The First Day
January 1, 2026
“Today is the first day of the rest of my life.” —John Denver
My plan for the first day of 2026 was to wake up whenever I wanted and watch the Twilight Zone marathon, an annual tradition that cannot be explained, given the accessibility of commercial-free episodes on demand. Maybe I like the random appearance of episodes I love (“It’s a Good Life,” with Billy Mumy, and “The Living Doll,” with Talky Tina) and those I’ve never seen before (“He’s Alive,” a prophetic episode about the hateful, weak, and selfish fascist who imagines he’s being led by a back-from-the-dead Adolf Hitler). (Rod Serling died at age 50 from a heart attack during open-heart surgery. He was a smoker. He remains one of my favorite writers, and every Twilight Zone feels poignant and relevant to me.)
Perhaps I watch the FX marathon for the same reason I have listened to music on shuffle since the first iPod days: The surprise of Peggy Lee followed by Silversun Pickups, then boygenius and Cheap Trick.
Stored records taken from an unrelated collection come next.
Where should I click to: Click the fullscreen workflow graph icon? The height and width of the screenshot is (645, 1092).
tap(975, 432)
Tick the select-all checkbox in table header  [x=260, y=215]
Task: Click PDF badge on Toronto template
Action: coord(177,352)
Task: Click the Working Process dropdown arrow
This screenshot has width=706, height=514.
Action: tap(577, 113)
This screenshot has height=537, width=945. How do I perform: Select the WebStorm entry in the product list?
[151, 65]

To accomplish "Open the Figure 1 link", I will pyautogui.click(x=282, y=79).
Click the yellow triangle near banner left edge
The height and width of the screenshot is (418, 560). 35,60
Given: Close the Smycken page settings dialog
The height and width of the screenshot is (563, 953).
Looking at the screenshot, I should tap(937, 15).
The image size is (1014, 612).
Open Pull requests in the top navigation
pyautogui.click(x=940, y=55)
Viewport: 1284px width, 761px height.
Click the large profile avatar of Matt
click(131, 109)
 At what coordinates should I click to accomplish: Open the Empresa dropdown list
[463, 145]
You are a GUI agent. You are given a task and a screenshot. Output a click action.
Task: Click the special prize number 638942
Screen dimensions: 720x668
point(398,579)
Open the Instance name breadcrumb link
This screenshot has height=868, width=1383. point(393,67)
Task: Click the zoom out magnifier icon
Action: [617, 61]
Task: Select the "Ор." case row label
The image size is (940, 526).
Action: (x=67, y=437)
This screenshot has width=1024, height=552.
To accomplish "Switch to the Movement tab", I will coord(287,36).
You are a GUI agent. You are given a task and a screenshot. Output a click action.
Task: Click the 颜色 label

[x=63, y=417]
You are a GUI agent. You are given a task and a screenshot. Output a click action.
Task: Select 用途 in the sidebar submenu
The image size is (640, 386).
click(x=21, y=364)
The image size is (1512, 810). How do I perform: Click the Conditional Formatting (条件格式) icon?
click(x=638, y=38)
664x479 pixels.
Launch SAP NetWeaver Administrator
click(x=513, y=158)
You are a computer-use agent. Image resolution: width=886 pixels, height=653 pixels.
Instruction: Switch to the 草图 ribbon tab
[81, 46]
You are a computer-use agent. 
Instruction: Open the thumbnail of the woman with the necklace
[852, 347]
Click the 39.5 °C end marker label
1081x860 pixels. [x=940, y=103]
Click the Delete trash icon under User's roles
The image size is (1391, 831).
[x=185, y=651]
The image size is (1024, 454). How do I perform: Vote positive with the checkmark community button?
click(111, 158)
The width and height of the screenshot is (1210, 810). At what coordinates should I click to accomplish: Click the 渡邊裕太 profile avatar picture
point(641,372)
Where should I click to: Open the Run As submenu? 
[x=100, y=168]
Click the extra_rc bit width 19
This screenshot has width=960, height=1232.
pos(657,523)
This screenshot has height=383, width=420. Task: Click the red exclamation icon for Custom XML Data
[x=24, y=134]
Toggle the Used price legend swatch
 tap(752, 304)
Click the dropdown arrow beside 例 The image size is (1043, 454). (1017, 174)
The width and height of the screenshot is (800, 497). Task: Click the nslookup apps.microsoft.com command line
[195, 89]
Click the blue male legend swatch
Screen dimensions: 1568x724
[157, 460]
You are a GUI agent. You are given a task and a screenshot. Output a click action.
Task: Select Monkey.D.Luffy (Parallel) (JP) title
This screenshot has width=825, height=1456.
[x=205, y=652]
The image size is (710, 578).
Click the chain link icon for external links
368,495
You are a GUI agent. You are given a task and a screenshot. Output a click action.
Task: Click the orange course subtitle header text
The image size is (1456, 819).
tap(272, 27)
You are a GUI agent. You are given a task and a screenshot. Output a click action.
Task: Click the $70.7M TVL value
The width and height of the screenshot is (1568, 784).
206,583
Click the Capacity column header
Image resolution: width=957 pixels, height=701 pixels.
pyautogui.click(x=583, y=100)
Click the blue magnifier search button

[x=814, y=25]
Surprise me!
I didn’t make any formal resolutions, though I did make myself a promise to finish my children’s book about bugs. That was one of two promises I made last year, and I fulfilled one: finishing my poetry manuscript and finding a publisher. (Stay tuned for its release later this year.)
A chronic list-maker, I have a bunch of things I want to do (including make more lists):
Recreate Matt Mahurin’s child-abuse image from an ‘80s “Mother Jones” cover, featuring a hand mobile over a crib, but make the actual hand mobile out of doll arms
Work on my Motherbird sculpture that I’ve been planning for about 15 years.
Create a doll head fountain
Finish Utah’s sunflower house number plaque
Write more
Take more photos
Whiten my teeth so I can smile more
Re-establish my regular exercise routine
Quit smoking
Stand up from sitting on the floor without using my hands
Repaint the kitchen and rehang all the artwork

I happened to scroll by a reel today in which a man explains in 30 seconds the difference between a neurotypical person and a person with ADHD. The first is a regular pen with a point. The pen says to put something in the mail, and the point puts the thing in the mail. The second is one of those multi-colored pens with six different levers. Each represents a different thing to do, and when they’re all pushed into service at the same time, no point makes it to the pen, and nothing gets done.
Sure, I do press all those levers at the same time. But I also get a lot of things done and a few of them half-done. The sunflower mosaic house number got partway done last year. It keeps trying to push its point through the to-dos.
In October, I got a full-time job that I liked, but it didn’t seem to need me as much as it thought. In January, I will become a contractual consultant for that job, working just 16 hours a week. I considered this a good thing because I would have time to attack that list. I don’t have any of those six-chamber pens, but I have dozens of Sharpies, all uncapped at the same time and drying out while they wait for me.
Last year, politics kept me from taking a photo a day. I stopped on the 19th. On the 21st, a contact of mine on Facebook posted this meme, which I shared as my photo of the day. I knew my years of photos a day had come to an end.
After watching hours of Twilight Zone episodes, though, I decided to give it another try. Rod Serling said, “the ultimate obscenity is not caring, not doing something about what you feel, not feeling! Just drawing back and drawing in, becoming narcissistic.” Fortunately, I still felt, and I spent the next seven months working for our local chapter of Indivisible. I helped at events. I showed up to rallies. I wrote our website and newsletters.
This, I thought, this writing and photographing and chronicling was just omphaloskepsis. I needed to focus on a greater purpose, lest I get sucked into the examination of every piece of lint in my navel.
In addition to watching Twilight Zone and writing this, I whitened my teeth, put away my photo equipment and straightened the basement, hung some art, and ate a sandwich. I smoked three cigarettes and swapped pictures of things that say “cunt” with my friend Jen. Dinner will be Utah’s leftover fettuccini alfredo, carrots, and roasted Brussels sprouts after we finish our frozen mudslides.

Tomorrow will again be the first day of the rest of our lives. Let’s make the most of them.






What product do you use for the teeth whitening? I've been thinking I ought to do this too.
Leslie, did you know that Anne Serling (his daughter) has written a book about her Dad?